TASK INPUTS START

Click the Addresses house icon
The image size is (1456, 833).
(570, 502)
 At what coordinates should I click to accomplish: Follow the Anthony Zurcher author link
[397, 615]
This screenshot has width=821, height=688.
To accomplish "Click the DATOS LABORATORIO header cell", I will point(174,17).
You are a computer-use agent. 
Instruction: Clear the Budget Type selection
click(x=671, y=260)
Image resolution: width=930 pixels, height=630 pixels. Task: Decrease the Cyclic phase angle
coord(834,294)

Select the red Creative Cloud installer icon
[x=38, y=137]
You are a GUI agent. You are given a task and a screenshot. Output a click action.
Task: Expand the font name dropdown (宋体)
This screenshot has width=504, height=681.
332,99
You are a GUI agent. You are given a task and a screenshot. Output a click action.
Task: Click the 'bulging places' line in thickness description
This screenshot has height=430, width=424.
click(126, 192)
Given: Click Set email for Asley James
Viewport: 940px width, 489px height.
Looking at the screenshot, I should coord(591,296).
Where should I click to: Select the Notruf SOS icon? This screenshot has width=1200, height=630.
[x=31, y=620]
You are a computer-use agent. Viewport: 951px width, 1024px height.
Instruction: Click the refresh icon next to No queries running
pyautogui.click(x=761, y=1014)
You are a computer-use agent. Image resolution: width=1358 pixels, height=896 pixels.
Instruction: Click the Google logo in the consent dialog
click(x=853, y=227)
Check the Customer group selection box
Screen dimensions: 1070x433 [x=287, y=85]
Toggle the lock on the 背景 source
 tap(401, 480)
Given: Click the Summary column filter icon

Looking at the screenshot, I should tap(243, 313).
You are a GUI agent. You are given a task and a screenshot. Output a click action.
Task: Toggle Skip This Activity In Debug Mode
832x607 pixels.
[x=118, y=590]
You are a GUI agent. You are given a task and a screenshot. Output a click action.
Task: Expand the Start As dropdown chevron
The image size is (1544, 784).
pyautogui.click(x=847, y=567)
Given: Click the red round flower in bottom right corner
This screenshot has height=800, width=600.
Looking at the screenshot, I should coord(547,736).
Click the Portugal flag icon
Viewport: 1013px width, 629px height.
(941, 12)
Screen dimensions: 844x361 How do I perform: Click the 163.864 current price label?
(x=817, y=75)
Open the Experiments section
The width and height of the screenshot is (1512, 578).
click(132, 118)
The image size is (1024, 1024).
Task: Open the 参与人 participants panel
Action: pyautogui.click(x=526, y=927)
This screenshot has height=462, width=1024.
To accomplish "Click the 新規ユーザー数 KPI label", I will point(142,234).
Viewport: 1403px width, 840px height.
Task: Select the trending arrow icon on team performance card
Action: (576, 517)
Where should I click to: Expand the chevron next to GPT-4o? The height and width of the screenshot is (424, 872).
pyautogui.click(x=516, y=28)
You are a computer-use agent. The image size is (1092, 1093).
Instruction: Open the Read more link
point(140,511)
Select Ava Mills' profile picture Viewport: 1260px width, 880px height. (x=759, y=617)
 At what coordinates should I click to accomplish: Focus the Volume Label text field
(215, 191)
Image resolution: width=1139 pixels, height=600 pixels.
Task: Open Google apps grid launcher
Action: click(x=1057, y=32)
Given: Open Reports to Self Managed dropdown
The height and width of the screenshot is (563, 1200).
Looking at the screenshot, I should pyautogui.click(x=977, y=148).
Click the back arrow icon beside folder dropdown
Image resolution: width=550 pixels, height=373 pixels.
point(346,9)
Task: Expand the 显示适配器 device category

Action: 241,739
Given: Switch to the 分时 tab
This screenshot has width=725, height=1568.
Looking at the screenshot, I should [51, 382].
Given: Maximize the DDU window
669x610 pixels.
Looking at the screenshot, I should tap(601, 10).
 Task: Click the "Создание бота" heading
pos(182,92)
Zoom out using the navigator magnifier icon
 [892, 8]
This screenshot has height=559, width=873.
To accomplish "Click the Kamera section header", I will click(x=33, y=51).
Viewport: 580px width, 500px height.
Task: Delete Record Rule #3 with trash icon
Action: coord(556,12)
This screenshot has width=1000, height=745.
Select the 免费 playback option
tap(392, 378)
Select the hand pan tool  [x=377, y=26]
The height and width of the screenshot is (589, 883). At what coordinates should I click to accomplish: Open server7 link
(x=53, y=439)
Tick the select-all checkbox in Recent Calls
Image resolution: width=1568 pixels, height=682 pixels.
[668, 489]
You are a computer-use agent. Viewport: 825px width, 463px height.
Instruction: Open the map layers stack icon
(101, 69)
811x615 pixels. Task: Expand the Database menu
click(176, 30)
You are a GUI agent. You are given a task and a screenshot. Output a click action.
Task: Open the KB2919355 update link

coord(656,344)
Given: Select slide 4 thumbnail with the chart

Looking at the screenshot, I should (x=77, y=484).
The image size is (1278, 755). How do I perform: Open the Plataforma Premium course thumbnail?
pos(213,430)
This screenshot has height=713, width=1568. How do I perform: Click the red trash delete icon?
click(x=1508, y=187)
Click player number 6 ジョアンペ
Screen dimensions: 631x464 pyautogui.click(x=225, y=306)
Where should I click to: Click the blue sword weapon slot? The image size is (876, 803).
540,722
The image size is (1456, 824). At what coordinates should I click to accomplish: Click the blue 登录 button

TASK INPUTS END

● **YOUR TASK**: Where the line with "Given: Click Set email for Asley James" ends, your copy should end too; please return exactly the lines from the first line of the data through it.

● **EXERCISE SOLUTION**:
Click the Addresses house icon
The image size is (1456, 833).
(570, 502)
 At what coordinates should I click to accomplish: Follow the Anthony Zurcher author link
[397, 615]
This screenshot has width=821, height=688.
To accomplish "Click the DATOS LABORATORIO header cell", I will point(174,17).
You are a computer-use agent. 
Instruction: Clear the Budget Type selection
click(x=671, y=260)
Image resolution: width=930 pixels, height=630 pixels. Task: Decrease the Cyclic phase angle
coord(834,294)

Select the red Creative Cloud installer icon
[x=38, y=137]
You are a GUI agent. You are given a task and a screenshot. Output a click action.
Task: Expand the font name dropdown (宋体)
This screenshot has width=504, height=681.
332,99
You are a GUI agent. You are given a task and a screenshot. Output a click action.
Task: Click the 'bulging places' line in thickness description
This screenshot has height=430, width=424.
click(126, 192)
Given: Click Set email for Asley James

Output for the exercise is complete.